The U.S. Congress has commissioned a bipartisan panel to provide an independent assessment of the situation in Iraq. The panel's leaders say their group will offer valuable advice to U.S. policymakers.
Congressman Frank Wolf, a Virginia Republican, says lawmakers sought such a commission so they could get a clear picture of the situation in Iraq, one not filtered by U.S. domestic politics.
"The Congress asked for this. A group of us who have been in Iraq a couple of times, Republicans and Democrats, came back in a bipartisan basis to ask for the good of the country to take fresh eyes on the target," Wolf said.
Senator Joe Biden, a Delaware Democrat, says the panel, called the Iraq Study Group, will also recommend a future course of action for the United States and its coalition in Iraq.
"This study group is required not only to look at the situation as it exists now, but look at potential alternatives based on a plan B and a plan C, depending on what happens on the ground," he said.

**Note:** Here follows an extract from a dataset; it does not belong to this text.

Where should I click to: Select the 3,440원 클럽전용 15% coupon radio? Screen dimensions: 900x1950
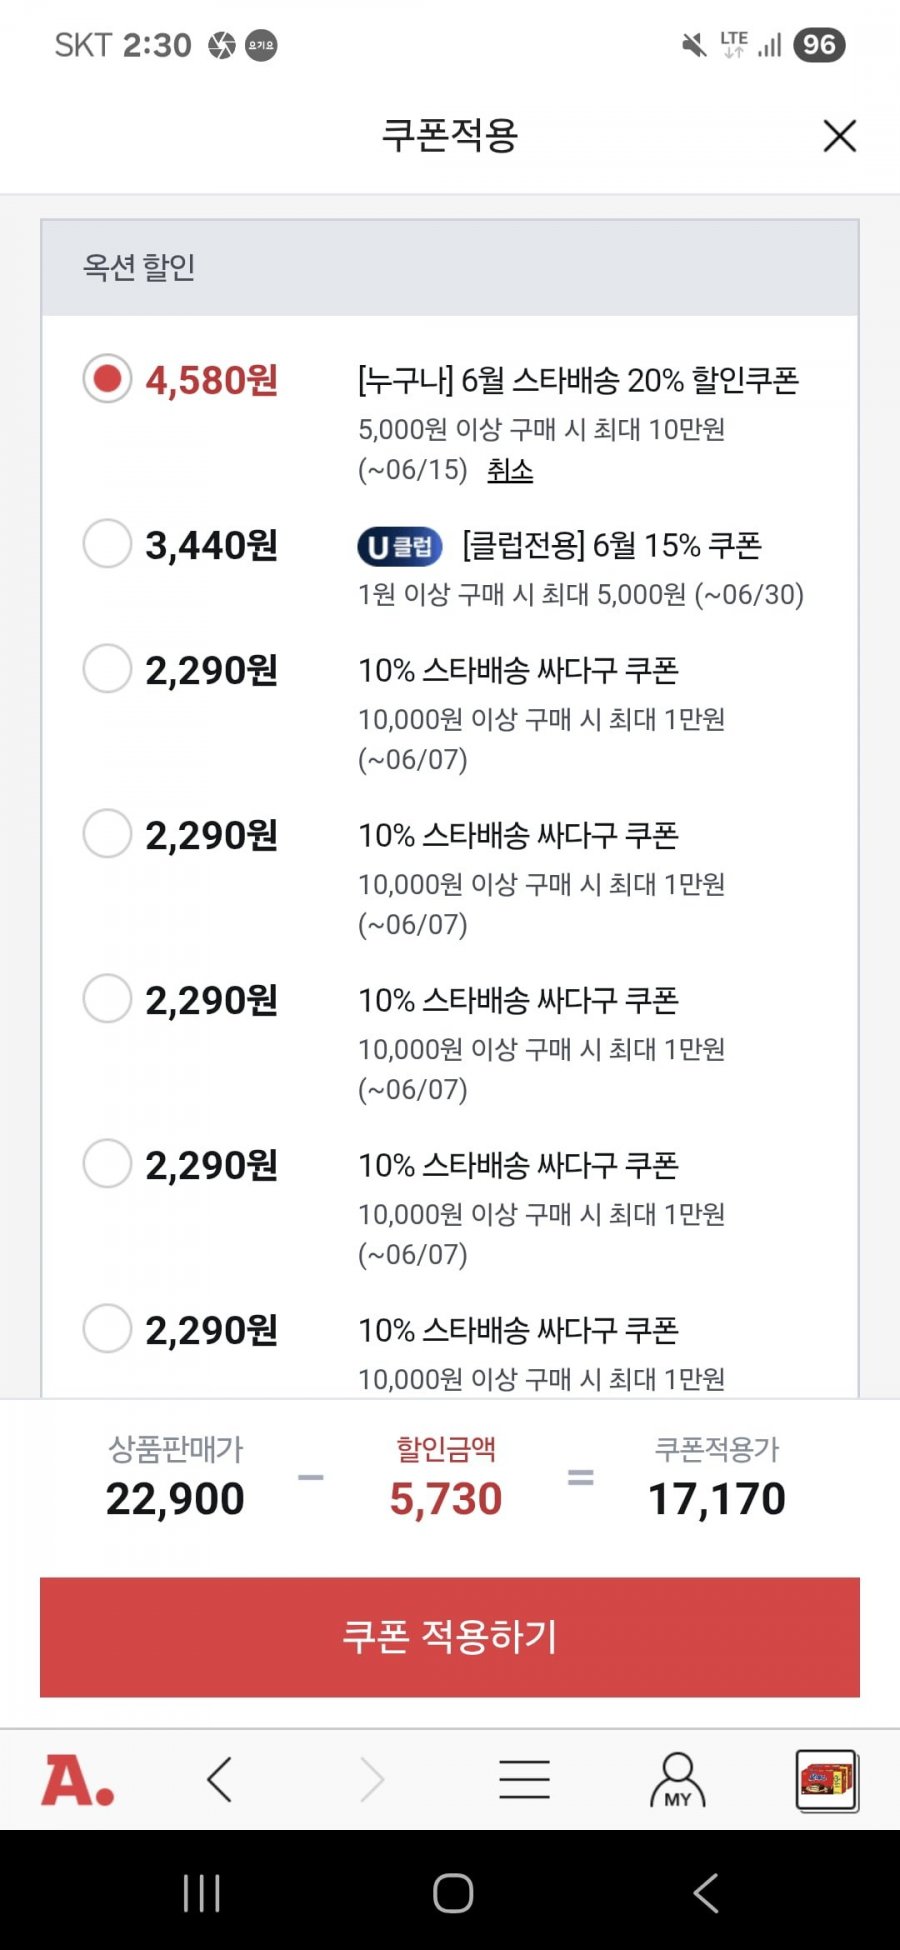pyautogui.click(x=107, y=544)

The group, made up of 10 former government officials, equally divided between Republicans and Democrats, is chaired by former Secretary of State James Baker and former Congressman Lee Hamilton.
Baker, who served in the administration of President Bush's father, acknowledges that his task will not be easy.

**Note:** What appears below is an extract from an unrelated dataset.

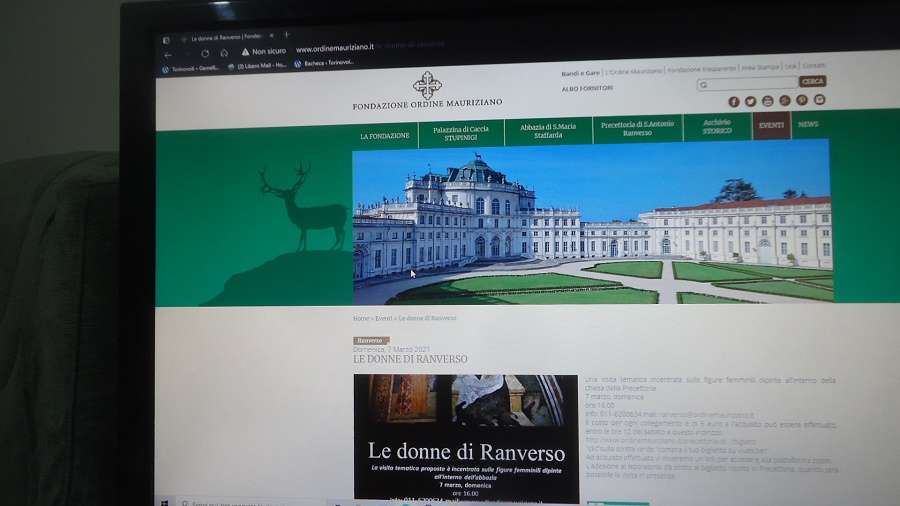Viewport: 900px width, 506px height.
Task: Select the Abbazia di S.Maria Staffarda menu
Action: 546,130
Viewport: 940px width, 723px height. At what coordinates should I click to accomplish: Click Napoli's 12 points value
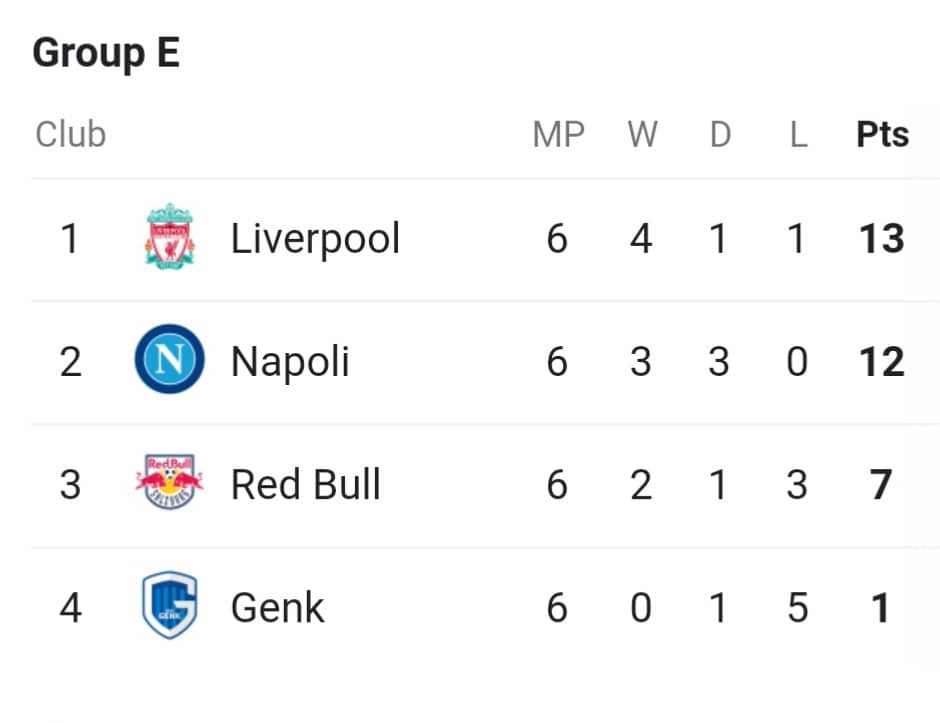881,362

"We may indeed have an important opportunity here to help resolve some difficult questions through bipartisan collaboration. But I want to underscore that we are under no illusions whatsoever about the difficulty of this task," he said.
Hamilton, an Indiana Democrat, also served as vice chairman of the commission that probed the September 11th, 2001 terrorist attacks on the United States.
The establishment of the panel comes just days before the third anniversary Sunday of the U.S.-led invasion of Iraq, and amid concerns about a strengthening insurgency and prospects of a civil war.
The panel's unveiling came as the top U.S. commander in Iraq, General John Abizaid, sought to emphasize the positive in offering his assessment of the situation in Iraq in testimony before a House committee.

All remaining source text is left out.